The expected response is the entire set of entries, copied exactly.

[Collected data entries]

--------------------------------------------------

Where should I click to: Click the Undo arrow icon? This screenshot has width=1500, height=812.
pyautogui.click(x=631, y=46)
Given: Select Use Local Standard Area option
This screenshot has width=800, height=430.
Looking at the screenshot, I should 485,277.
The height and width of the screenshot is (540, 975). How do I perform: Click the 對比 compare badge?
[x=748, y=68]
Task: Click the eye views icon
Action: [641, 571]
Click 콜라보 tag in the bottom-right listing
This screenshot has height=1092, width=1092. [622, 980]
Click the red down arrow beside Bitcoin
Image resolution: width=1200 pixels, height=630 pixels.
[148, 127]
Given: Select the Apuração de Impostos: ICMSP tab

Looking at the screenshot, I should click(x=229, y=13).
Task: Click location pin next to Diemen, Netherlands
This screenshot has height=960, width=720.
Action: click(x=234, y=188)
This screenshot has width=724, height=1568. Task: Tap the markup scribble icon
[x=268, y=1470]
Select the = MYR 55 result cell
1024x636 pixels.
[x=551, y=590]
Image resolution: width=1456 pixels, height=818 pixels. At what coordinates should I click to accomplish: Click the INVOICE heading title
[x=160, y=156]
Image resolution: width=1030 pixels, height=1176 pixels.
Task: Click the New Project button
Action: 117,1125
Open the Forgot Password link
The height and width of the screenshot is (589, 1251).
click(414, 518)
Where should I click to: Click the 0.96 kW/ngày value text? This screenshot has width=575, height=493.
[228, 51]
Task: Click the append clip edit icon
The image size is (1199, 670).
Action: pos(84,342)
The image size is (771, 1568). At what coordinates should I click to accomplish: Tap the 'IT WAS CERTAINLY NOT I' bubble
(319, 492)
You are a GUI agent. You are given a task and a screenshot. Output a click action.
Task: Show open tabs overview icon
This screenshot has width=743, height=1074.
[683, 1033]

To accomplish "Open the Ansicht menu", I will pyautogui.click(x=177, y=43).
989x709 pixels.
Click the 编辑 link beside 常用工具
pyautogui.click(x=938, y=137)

--------------------------------------------------

Solution to the problem.
Where should I click to: Click the Undo arrow icon? This screenshot has width=1500, height=812.
pyautogui.click(x=631, y=46)
Given: Select Use Local Standard Area option
This screenshot has width=800, height=430.
Looking at the screenshot, I should 485,277.
The height and width of the screenshot is (540, 975). How do I perform: Click the 對比 compare badge?
[x=748, y=68]
Task: Click the eye views icon
Action: [641, 571]
Click 콜라보 tag in the bottom-right listing
This screenshot has height=1092, width=1092. [622, 980]
Click the red down arrow beside Bitcoin
Image resolution: width=1200 pixels, height=630 pixels.
[148, 127]
Given: Select the Apuração de Impostos: ICMSP tab

Looking at the screenshot, I should click(x=229, y=13).
Task: Click location pin next to Diemen, Netherlands
This screenshot has height=960, width=720.
Action: click(x=234, y=188)
This screenshot has width=724, height=1568. Task: Tap the markup scribble icon
[x=268, y=1470]
Select the = MYR 55 result cell
1024x636 pixels.
[x=551, y=590]
Image resolution: width=1456 pixels, height=818 pixels. At what coordinates should I click to accomplish: Click the INVOICE heading title
[x=160, y=156]
Image resolution: width=1030 pixels, height=1176 pixels.
Task: Click the New Project button
Action: 117,1125
Open the Forgot Password link
The height and width of the screenshot is (589, 1251).
click(414, 518)
Where should I click to: Click the 0.96 kW/ngày value text? This screenshot has width=575, height=493.
[228, 51]
Task: Click the append clip edit icon
The image size is (1199, 670).
Action: pos(84,342)
The image size is (771, 1568). At what coordinates should I click to accomplish: Tap the 'IT WAS CERTAINLY NOT I' bubble
(319, 492)
You are a GUI agent. You are given a task and a screenshot. Output a click action.
Task: Show open tabs overview icon
This screenshot has width=743, height=1074.
[683, 1033]

To accomplish "Open the Ansicht menu", I will pyautogui.click(x=177, y=43).
989x709 pixels.
Click the 编辑 link beside 常用工具
pyautogui.click(x=938, y=137)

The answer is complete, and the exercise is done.